## PASSAGE SHOWN:

--------------------------------------------------

About Us
Mission statement
The IST’s mission is to enhance the transparency of public authorities and agencies by offering specialist programmes in the implementation of the right of access to information, to public servants and other key social stakeholders from around the world, but especially from developing countries and emerging democracies, so as to enable best practice to be shared through peer-learning.
Vision statement
IST’s vision is that by providing a facilitated space for knowledge and best practice to be shared by a range of key stakeholders from different sectors and countries, new norms and standards in compliance and implementation of right of access to information law will emerge, thereby increasing the supply of information to people and strengthening the demand for accountable, democratic governance. The objective is that by giving public servants this space to learn and share experience, and through the exposure to a comparative, global perspective, they will provide the public with a much higher level of service and thus enhance the public’s ‘right to know’
An international partnership between North and South


The IST is supported by a partnership between the law schools of two universities, the University of Cape Town, South Africa, and the University of Södertörn in Sweden, working in collaboration the Open Democracy Advice Centre, Cape Town, and other organisations.The IST is led by co-directors, Associate Professor Richard Calland and Assistant Professor Patricia Jonason.

--------------------------------------------------

[Pixel coordinate grounding data]
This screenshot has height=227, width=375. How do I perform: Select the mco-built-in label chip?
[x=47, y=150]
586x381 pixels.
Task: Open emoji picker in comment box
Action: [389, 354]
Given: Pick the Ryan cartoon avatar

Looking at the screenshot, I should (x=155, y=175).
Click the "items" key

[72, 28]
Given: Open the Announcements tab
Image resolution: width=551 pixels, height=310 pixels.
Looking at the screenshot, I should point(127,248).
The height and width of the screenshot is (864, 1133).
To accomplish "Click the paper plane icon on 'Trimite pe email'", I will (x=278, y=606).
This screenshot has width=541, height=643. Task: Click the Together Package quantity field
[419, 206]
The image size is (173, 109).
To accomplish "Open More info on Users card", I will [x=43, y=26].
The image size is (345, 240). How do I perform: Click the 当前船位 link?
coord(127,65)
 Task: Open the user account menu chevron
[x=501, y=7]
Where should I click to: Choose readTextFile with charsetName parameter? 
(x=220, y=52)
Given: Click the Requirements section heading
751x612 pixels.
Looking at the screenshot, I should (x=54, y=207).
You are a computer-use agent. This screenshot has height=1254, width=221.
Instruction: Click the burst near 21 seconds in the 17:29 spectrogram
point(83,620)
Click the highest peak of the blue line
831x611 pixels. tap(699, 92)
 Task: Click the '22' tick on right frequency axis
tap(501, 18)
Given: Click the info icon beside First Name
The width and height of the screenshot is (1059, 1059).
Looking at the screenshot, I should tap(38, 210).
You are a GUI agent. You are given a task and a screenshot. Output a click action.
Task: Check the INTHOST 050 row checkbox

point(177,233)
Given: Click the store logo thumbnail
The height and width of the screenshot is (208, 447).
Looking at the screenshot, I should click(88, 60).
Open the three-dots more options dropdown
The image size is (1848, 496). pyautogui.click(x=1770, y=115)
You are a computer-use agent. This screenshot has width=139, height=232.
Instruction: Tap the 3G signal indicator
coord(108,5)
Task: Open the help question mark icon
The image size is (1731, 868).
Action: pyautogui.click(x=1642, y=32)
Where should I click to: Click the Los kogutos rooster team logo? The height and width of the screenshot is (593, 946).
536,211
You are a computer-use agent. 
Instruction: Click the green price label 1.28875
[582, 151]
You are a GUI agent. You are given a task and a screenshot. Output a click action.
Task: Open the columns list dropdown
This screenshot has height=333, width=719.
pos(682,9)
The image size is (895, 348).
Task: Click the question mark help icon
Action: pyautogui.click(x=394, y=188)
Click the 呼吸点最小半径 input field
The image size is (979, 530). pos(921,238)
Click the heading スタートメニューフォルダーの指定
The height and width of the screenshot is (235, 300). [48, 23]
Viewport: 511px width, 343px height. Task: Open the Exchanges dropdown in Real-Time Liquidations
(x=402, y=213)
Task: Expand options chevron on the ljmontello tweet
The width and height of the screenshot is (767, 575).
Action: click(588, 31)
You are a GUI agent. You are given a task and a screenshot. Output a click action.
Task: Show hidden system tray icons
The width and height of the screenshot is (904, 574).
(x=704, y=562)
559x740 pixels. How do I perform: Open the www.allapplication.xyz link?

--------------------------------------------------

## QUESTIONS TO ANSWER:
(1) Please repeat the About Us text above, word for word, taking everything from "The IST is supported" down to "Professor Patricia Jonason.".
(2) Answer these from the About Us text above:
(a) Which two universities' law schools support the IST?
(b) Who leads the IST?
(c) From which countries in particular does the IST's mission aim to draw participants?
(3) According to the About Us text above, why does the IST give public servants a space to learn and share experience?

## SOLUTIONS FOR EACH TASK:
(1)
The IST is supported by a partnership between the law schools of two universities, the University of Cape Town, South Africa, and the University of Södertörn in Sweden, working in collaboration the Open Democracy Advice Centre, Cape Town, and other organisations.The IST is led by co-directors, Associate Professor Richard Calland and Assistant Professor Patricia Jonason.

(2)
(a) The University of Cape Town, South Africa, and the University of Södertörn in Sweden.
(b) Co-directors Associate Professor Richard Calland and Assistant Professor Patricia Jonason.
(c) Developing countries and emerging democracies.

(3) The text says that this space, together with exposure to a comparative, global perspective, will lead public servants to provide the public with a much higher level of service. That in turn will enhance the public's "right to know."